• _Solicitações_:
a - Segundo o texto sobre a Mostra SP 2018, por que o anúncio do adiamento do Festival do Rio levantou a dúvida de que realizadores e produtores brasileiros deixariam de exibir seus filmes na Mostra SP? Responda em até três frases.
b - Retome o texto sobre a Mostra SP 2018 a partir do ponto em que ele termina.

• _Fonte_:

----------------------------------------

A diretora do festival, Renata de Almeida, não quer alimentar rivalidades com o Festival do Rio. Em encontro com a imprensa, para divulgar a imensa programação da Mostra SP 2018, ela fez questão de enfatizar o vigor da programação e os parceiros, que apoiam o evento, mesmo em tempo de crise econômica e política. Fez questão de ponderar que, em encontro com Vilma Barbosa, uma das diretoras do festival carioca, lembrou a ela a necessidade de insistir e realizar o evento, custasse o que custasse.

O que fica claro, para quem examinar a imensa e variada programação do festival paulistano, é que a cidade será a primeira vitrine de centenas de filmes estrangeiros e brasileiros. Quando o adiamento do Festival do Rio foi anunciado, uma questão se colocou: os realizadores e produtores brasileiros deixariam de exibir seus filmes na Mostra SP para mantê-los inéditos em competições cariocas como a Première Brasil, a Novos Rumos e Cinema Documental?

A resposta é categórica: não. Praticamente, todos os filmes que serão exibidos no Rio (em mostras competitivas, hors concours ou informativas) passarão primeiro pelas telas paulistanas. Caso de “Deslembro”, de Flávia Castro, “Rasga Coração”, de Jorge Furtado, “O Olho e a Faca”, de Paulo Sacramento, “Sequestro Relâmpago”, de Tata Amaral, entre muitos outros.

Renata de Almeida até admitiu, embora sutilmente, que desta vez o Brasil pode conquistar espaço entre os finalistas da “Competição Novos Diretores”. Anos atrás, o encantador “Cinema, Aspirinas e Urubus”, de Marcelo Gomes, venceu a disputa, derrotando candidatos de diversos países. Depois, a presença brasileira (a mostra só aceita filmes que não participaram de outras competições nacionais e sejam o primeiro ou segundo longa do realizador) passou a contar com pouquíssimos (e na maioria frágeis) representantes.

Este ano, dez filmes brasileiros tentarão passar, primeiro, pelo crivo do público (que escolhe os melhores) e, depois, pelo júri (formado com a lusitana Tereza Villaverde, a francesa Astrid Adverbe, o brasileiro Sérgio Machado, o turco Ferzan Oztetek e o argentino Edgard Tenembaum). São eles: “Humberto Mauro”, de André di Mauro, “Azougue Nazaré”, de Tiago Melo, “Cravos”, de Marco del Fiol, “Filme Ensaio”, de Maria Flor, “Meio Irmão”, de Eliane Coster, “O Samba é meu Dom”, de Cristiano Abud, “Sócrates”, de Alex Moratto, “Um Dia para Susana”, de Giovanna Giovanini e Rodrigo Boecker, “Gilda Brasileiro – Contra o Esquecimento”, de Viola Scheurerer e Roberto Reis (coprodução com a Suíça e Alemanha), e “Chuva é Cantoria na Aldeia dos Mortos”, de Renée Nader Messora e João Salaviza (coprodução com Portugal).

----------------------------------------

• _Informações extraídas_:
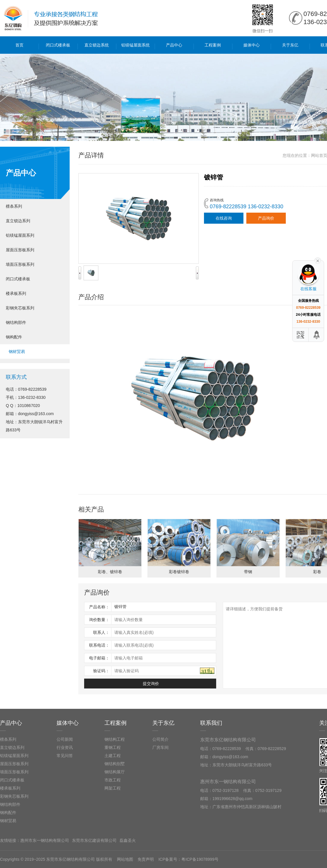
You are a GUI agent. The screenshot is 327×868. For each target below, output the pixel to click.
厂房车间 (160, 747)
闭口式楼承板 (58, 45)
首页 (19, 45)
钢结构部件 (16, 322)
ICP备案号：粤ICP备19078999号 (188, 859)
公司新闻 (65, 739)
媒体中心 (251, 45)
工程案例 (213, 45)
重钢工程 (112, 747)
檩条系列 (14, 206)
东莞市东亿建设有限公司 (94, 840)
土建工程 (112, 755)
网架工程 (112, 788)
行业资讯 (65, 747)
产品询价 (266, 218)
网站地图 (125, 859)
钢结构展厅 (114, 772)
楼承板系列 (16, 293)
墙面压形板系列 (20, 264)
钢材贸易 (17, 351)
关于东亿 (290, 45)
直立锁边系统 (96, 45)
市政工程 (112, 780)
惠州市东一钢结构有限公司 (44, 840)
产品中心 (174, 45)
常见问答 (65, 755)
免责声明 (146, 859)
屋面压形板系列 (20, 250)
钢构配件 (14, 337)
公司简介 (160, 739)
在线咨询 (224, 218)
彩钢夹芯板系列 (20, 308)
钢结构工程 (114, 739)
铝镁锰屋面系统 (135, 45)
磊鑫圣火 (128, 840)
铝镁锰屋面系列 (20, 235)
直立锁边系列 (18, 220)
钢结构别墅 (114, 763)
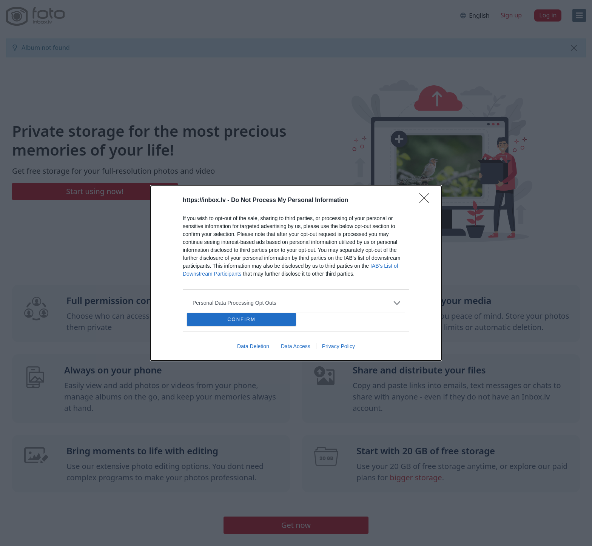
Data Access (295, 346)
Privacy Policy (338, 346)
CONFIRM (241, 319)
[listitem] (296, 303)
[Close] (426, 200)
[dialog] (296, 273)
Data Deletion (253, 346)
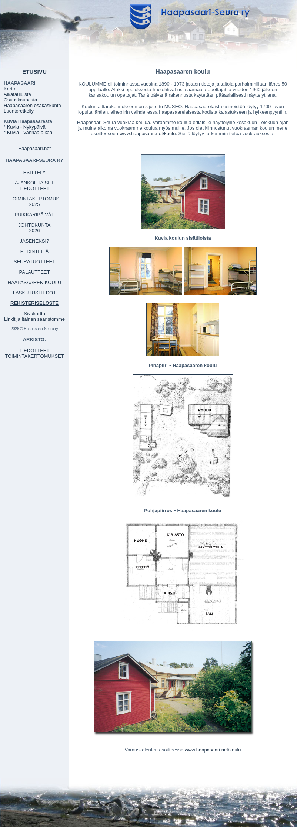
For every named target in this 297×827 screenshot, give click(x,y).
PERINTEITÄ (34, 251)
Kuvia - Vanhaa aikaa (30, 132)
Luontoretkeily (19, 111)
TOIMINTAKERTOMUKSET (34, 356)
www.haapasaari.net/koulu (148, 133)
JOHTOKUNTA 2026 (35, 227)
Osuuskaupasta (20, 100)
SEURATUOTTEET (34, 261)
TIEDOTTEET (35, 350)
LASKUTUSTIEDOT (34, 293)
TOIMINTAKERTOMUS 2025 (34, 201)
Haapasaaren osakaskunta (32, 105)
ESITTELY (34, 172)
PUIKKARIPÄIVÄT (34, 214)
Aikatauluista (17, 94)
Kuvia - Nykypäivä (26, 127)
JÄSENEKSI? (34, 241)
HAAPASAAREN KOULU (34, 282)
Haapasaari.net (34, 148)
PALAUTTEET (34, 272)
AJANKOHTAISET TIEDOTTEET (34, 185)
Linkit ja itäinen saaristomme (34, 319)
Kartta (10, 88)
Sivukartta (34, 313)
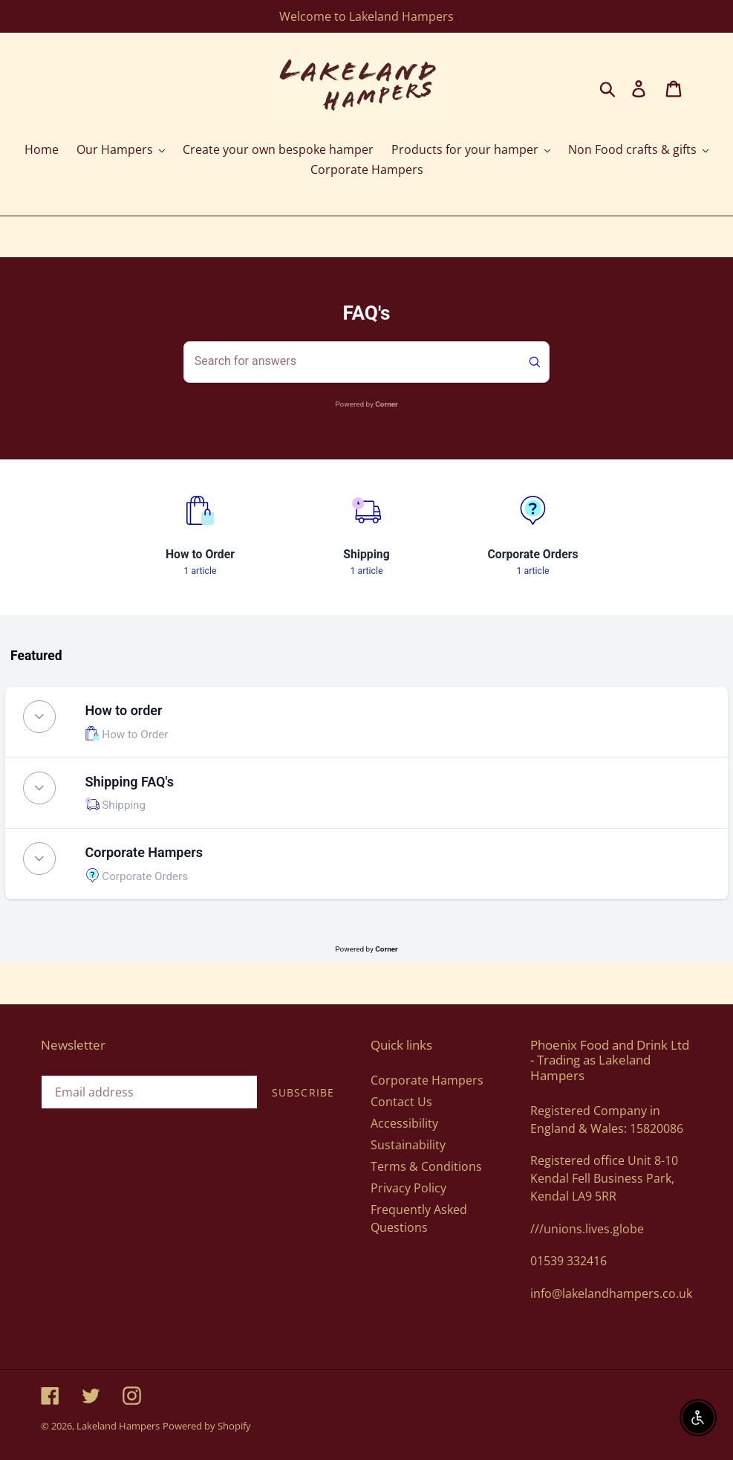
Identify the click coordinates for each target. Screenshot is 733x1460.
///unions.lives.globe (587, 1229)
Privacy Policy (408, 1188)
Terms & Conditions (426, 1166)
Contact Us (401, 1102)
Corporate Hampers (427, 1080)
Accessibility (404, 1123)
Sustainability (408, 1145)
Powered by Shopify (207, 1425)
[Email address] (149, 1092)
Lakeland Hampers (118, 1425)
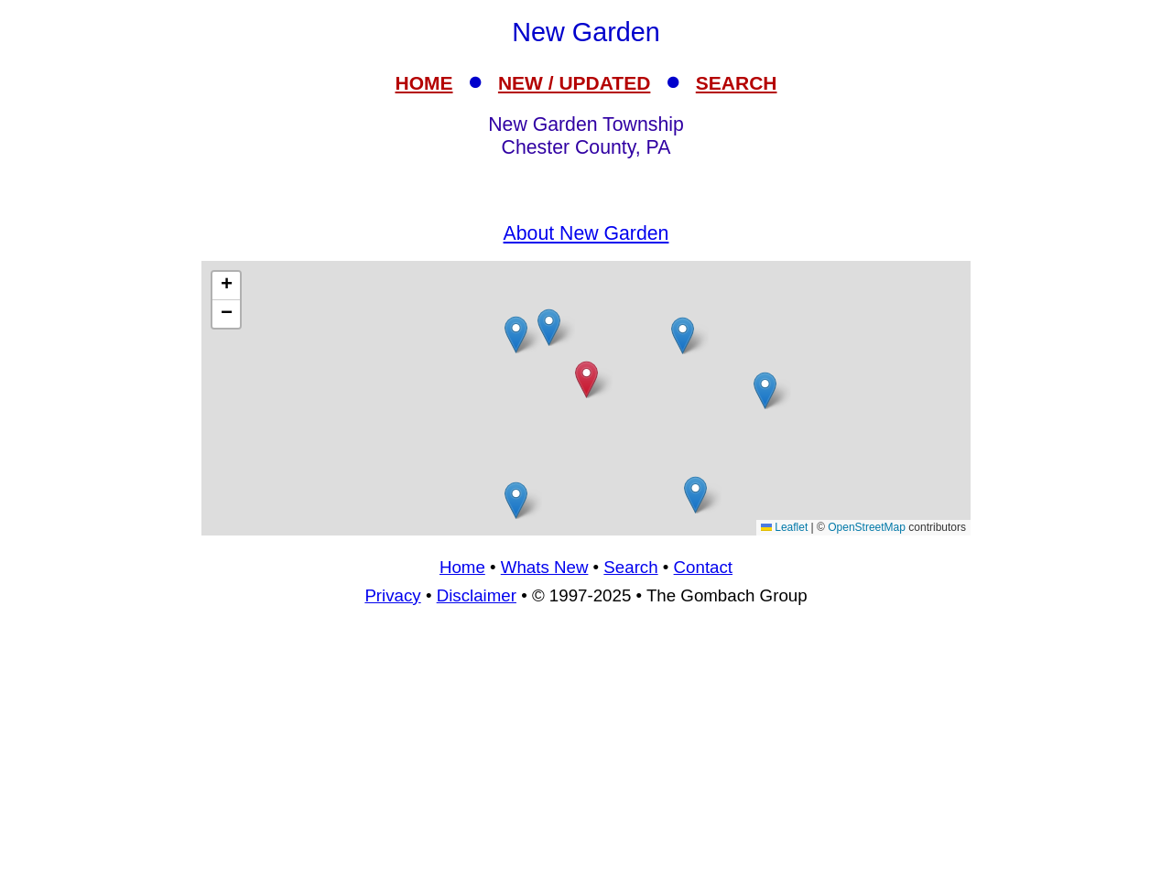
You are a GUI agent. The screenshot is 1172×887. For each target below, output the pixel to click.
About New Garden (586, 233)
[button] (695, 495)
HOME (424, 82)
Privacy (392, 595)
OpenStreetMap (867, 527)
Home (462, 567)
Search (630, 567)
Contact (703, 567)
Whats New (545, 567)
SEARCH (736, 82)
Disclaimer (476, 595)
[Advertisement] (586, 398)
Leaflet (784, 527)
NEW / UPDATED (574, 82)
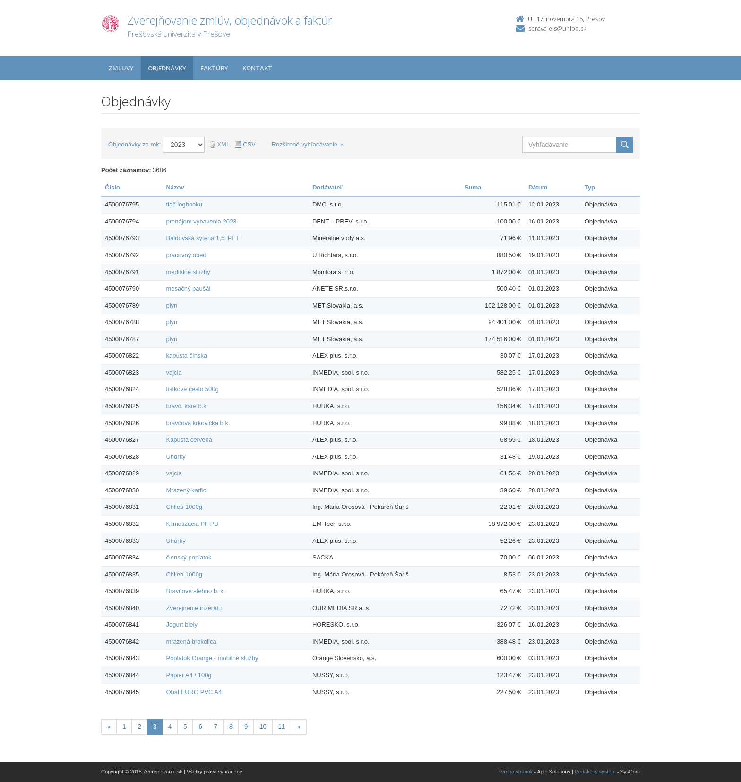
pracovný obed (186, 254)
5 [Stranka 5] (185, 726)
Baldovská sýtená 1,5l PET (202, 237)
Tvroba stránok (515, 771)
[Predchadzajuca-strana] (109, 727)
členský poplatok (188, 557)
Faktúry (214, 68)
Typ (590, 187)
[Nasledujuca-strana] (298, 727)
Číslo (112, 187)
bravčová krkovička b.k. (198, 423)
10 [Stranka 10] (262, 726)
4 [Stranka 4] (170, 726)
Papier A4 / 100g (188, 675)
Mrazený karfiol (186, 490)
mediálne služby (188, 271)
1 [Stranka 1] (124, 726)
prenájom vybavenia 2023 (201, 221)
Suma (473, 187)
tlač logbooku (184, 204)
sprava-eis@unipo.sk (557, 28)
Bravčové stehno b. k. (195, 590)
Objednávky (167, 68)
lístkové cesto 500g (192, 389)
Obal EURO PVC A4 (194, 692)
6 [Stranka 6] (200, 726)
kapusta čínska (186, 355)
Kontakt (257, 68)
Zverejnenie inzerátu (194, 607)
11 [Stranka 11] (281, 726)
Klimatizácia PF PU (192, 523)
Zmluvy (121, 68)
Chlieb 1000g (184, 506)
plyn (171, 305)
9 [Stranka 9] (246, 726)
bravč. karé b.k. (187, 406)
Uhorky (175, 456)
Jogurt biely (181, 624)
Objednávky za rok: (134, 144)
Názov (175, 187)
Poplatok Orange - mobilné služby (212, 658)
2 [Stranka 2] (139, 726)
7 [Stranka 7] (215, 726)
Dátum (537, 187)
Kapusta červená (189, 439)
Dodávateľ (327, 187)
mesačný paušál (188, 288)
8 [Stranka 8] (231, 726)
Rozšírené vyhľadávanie (308, 144)
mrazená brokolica (191, 641)
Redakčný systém (595, 771)
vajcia (173, 372)
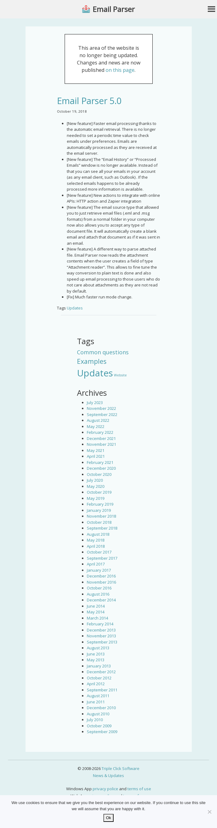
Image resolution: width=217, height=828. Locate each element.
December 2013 (101, 630)
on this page (120, 70)
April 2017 (96, 564)
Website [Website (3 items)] (120, 375)
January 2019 (99, 510)
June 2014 (96, 606)
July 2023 (95, 402)
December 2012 (101, 671)
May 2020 (95, 486)
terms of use (139, 788)
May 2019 (95, 498)
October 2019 (99, 492)
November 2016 (101, 582)
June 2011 (96, 702)
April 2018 (96, 546)
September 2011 (102, 690)
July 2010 (95, 719)
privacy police (105, 788)
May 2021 (95, 450)
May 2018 (95, 540)
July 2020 (95, 480)
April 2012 (96, 683)
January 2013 (99, 666)
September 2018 (102, 528)
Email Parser (114, 9)
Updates (75, 308)
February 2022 (100, 432)
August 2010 (98, 714)
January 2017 (99, 570)
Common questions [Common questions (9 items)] (103, 352)
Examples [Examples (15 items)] (91, 361)
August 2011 (98, 695)
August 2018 (98, 534)
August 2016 (98, 594)
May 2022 (95, 426)
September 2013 (102, 642)
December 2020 (101, 468)
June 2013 (96, 654)
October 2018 (99, 522)
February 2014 (100, 624)
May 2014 (95, 612)
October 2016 (99, 588)
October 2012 (99, 678)
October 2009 (99, 726)
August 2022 (98, 420)
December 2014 (101, 600)
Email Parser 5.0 (89, 101)
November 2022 (101, 408)
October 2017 (99, 552)
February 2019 (100, 504)
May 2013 (95, 660)
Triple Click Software (120, 768)
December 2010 (101, 707)
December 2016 (101, 576)
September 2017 (102, 558)
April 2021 (96, 456)
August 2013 (98, 648)
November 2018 (101, 516)
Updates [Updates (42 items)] (95, 373)
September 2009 (102, 731)
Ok (108, 817)
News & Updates (108, 775)
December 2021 (101, 438)
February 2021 (100, 462)
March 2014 (97, 618)
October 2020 (99, 474)
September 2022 (102, 414)
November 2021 (101, 444)
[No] (209, 812)
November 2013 (101, 636)
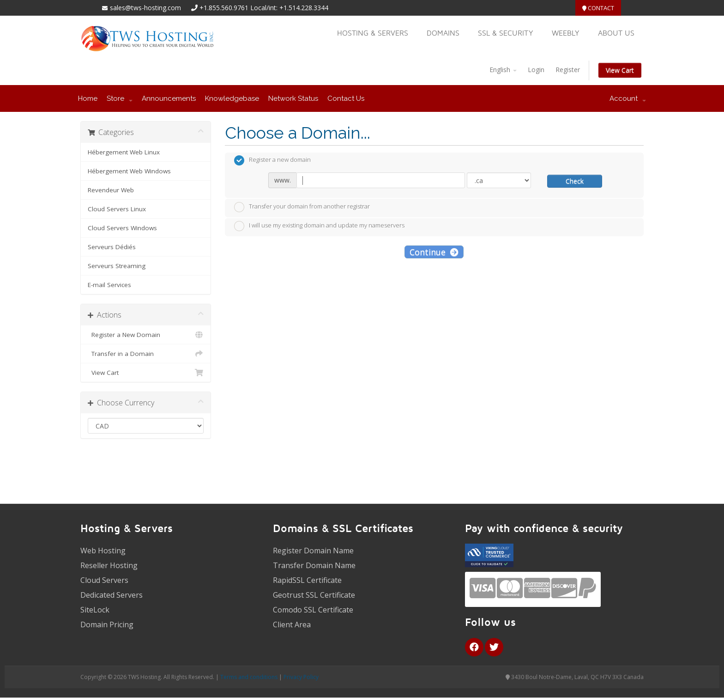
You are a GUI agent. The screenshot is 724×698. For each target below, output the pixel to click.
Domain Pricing (106, 624)
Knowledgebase (232, 98)
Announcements (169, 98)
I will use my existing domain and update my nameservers (319, 226)
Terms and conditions (249, 677)
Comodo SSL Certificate (313, 610)
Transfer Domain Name (314, 565)
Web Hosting (103, 550)
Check (575, 181)
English (503, 69)
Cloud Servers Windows (122, 228)
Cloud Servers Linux (117, 209)
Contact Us (345, 98)
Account (627, 98)
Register (567, 69)
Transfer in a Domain (146, 353)
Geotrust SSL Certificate (314, 595)
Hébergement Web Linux (124, 152)
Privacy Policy (301, 677)
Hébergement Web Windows (129, 171)
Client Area (292, 624)
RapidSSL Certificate (307, 580)
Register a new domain (272, 160)
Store (120, 98)
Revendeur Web (111, 190)
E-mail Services (109, 285)
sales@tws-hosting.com (141, 7)
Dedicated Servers (111, 595)
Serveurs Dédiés (112, 247)
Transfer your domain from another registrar (302, 207)
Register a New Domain (146, 334)
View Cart (620, 70)
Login (536, 69)
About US (616, 33)
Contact (598, 8)
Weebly (565, 33)
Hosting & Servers (372, 33)
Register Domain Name (313, 550)
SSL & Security (505, 33)
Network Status (293, 98)
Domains (443, 33)
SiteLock (94, 610)
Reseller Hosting (109, 565)
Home (87, 98)
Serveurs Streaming (116, 266)
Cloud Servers (104, 580)
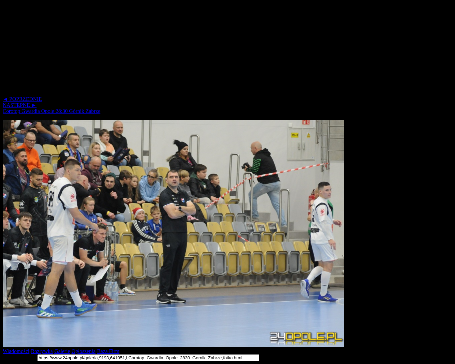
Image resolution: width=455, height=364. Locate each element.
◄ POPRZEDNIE (22, 99)
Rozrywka (42, 351)
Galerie (62, 351)
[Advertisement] (203, 49)
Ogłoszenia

----------------------------------------

• _Respostas às tarefas_:
a - Com o adiamento do Festival do Rio, surgiu a dúvida de que os realizadores e produtores brasileiros preferissem manter seus filmes inéditos. Assim, eles poderiam concorrer nas competições cariocas, como a Première Brasil, a Novos Rumos e a Cinema Documental.

b -
Entre os filmes brasileiros espalhados por outras mostras, há que se destacar “Rio da Dúvida”, de Joel Pizzini (sobre saga amazônica que uniu Rondon e Roosevelt), “As Quatro Irmãs”, de Evaldo Mocarzel, sobre as manas Holtz, incluindo a atriz Vera, nascidas na interiorana Tatuí (os dois, 100% inéditos), a animação laertiana “A Cidade dos Piratas”, de Otto Guerra, “Bando, um Filme De:”, sobre o Bando de Teatro Olodum, comandado por Lázaro Ramos e Thiago Gomes, “Temporada”, de André Novais Oliveira, “Torre das Donzelas”, de Susanna Lira, “Domingo”, de Clara Linhart e Fellipe Barbosa, e “Mormaço”, de Marina Meliande (lembrando que há 80 filmes internacionais e nacionais com nomes femininos na direção).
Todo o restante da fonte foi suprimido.